### Assignment
List everyone that the account of the misdemeanor trial below says was present when the court reconvened the following morning.

━━━━━ Source document

The defendant was being tried for a misdemeanor. The case was submitted to the jury about 5:30 o’clock in the afternoon, and about an hour afterwards' counsel in the case agreed that should the jury make a verdict that night, a sealed verdict could be returned and the jury be allowed to disperse, the verdict to be received in open court the next morning. This was the only agreement entered into by counsel. At about 11 o’clock that night the jury had not reached a verdict, and at that time the trial.judge, who had gone to a hotel, was informed that the jury had not agreed upon a verdict and that the wife of one of the jurors was very ill. Upon receiving this information the judge from his hotel instructed the sheriff to allow the jury to disperse and go home for the night. This order was carried out and the jury dispersed. Upon the following morning, when the court reconvened, the judge, the jury, the defendant and his counsel were all present, and the judge, ascertaining that a verdict had not been arrived at, on his own motion declared a mistrial of the case. At the time when the jury were allowed to disperse for the night the defendant was involuntarily confined in the jail, and neither he nor his counsel had any knowledge of the dispersal of the jury until the following morning. The judge ordered the dispersal without making any effort to get into communication with the defendant or his counsel. When the jury were allowed to disperse for the night they stood ten for acquittal and two for conviction. When the court reconvened upon the following morning no objection was made by the defendant or his *291counsel to the order of the judge declaring a mistrial. Several dajrs afterwards the defendant was again placed upon trial for the same offense, and he filed a plea of former jeopardy, setting forth the facts as above stated. The solicitor-general orally moved to dismiss the plea, on the ground that it was insufficient in law. After argument the court dismissed the plea and ordered the defendant to trial, which proceeded to a conviction and sentence. The defendant in his bill of exceptions assigns error upon the order dismissing his plea of former jeopardy and upon' the final verdict and sentence in the case.

━━━━━━━━━━
━━━━━ Given information

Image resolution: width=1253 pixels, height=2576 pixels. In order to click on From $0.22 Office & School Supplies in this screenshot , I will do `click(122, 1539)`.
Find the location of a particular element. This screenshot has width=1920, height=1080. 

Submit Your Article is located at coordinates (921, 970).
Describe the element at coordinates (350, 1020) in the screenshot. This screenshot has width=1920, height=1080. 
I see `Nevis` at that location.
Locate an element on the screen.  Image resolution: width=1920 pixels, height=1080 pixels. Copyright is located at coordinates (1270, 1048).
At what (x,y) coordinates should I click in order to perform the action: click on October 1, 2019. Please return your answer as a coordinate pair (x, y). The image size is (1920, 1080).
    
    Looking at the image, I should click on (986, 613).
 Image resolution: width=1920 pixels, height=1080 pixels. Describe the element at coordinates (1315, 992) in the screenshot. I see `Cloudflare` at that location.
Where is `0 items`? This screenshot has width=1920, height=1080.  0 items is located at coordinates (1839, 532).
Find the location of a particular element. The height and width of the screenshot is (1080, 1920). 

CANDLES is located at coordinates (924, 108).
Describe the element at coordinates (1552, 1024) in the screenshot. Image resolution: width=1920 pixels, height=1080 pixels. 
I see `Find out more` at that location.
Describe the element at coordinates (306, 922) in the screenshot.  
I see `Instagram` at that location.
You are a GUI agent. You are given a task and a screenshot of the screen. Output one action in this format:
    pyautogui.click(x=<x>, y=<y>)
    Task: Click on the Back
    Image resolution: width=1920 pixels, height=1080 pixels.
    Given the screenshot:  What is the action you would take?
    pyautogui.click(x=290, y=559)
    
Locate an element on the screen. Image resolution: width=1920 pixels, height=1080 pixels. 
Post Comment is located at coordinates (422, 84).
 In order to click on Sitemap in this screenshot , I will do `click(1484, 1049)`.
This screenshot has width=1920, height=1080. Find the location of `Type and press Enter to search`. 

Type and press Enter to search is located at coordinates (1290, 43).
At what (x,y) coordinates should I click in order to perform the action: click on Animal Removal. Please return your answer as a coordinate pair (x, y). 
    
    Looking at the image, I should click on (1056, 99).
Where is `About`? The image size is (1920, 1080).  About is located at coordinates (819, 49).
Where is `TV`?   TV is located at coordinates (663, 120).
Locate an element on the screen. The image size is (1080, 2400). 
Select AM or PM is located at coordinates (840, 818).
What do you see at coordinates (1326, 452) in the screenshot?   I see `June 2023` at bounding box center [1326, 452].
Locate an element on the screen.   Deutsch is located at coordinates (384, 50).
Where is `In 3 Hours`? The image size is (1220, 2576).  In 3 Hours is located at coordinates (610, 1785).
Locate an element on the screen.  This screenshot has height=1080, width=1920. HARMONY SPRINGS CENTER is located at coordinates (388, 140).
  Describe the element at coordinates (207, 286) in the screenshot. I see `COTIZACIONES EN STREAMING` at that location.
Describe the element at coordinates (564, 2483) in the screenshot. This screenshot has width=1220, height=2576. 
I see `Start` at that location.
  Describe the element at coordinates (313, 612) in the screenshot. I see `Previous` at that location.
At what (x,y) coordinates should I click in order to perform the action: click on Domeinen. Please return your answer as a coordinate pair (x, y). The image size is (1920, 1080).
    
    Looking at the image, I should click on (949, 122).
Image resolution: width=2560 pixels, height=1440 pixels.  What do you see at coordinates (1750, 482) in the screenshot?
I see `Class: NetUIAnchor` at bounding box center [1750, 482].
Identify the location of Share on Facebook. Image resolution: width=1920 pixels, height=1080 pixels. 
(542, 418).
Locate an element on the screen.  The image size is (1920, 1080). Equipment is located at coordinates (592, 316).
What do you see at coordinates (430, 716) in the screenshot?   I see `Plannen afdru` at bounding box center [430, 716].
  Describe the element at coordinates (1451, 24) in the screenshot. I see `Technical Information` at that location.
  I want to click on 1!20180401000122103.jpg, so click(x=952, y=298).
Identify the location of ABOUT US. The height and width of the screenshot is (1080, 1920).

━━━━━━━━━━

### Solution to this exercise
The judge, the jury, the defendant, and his counsel.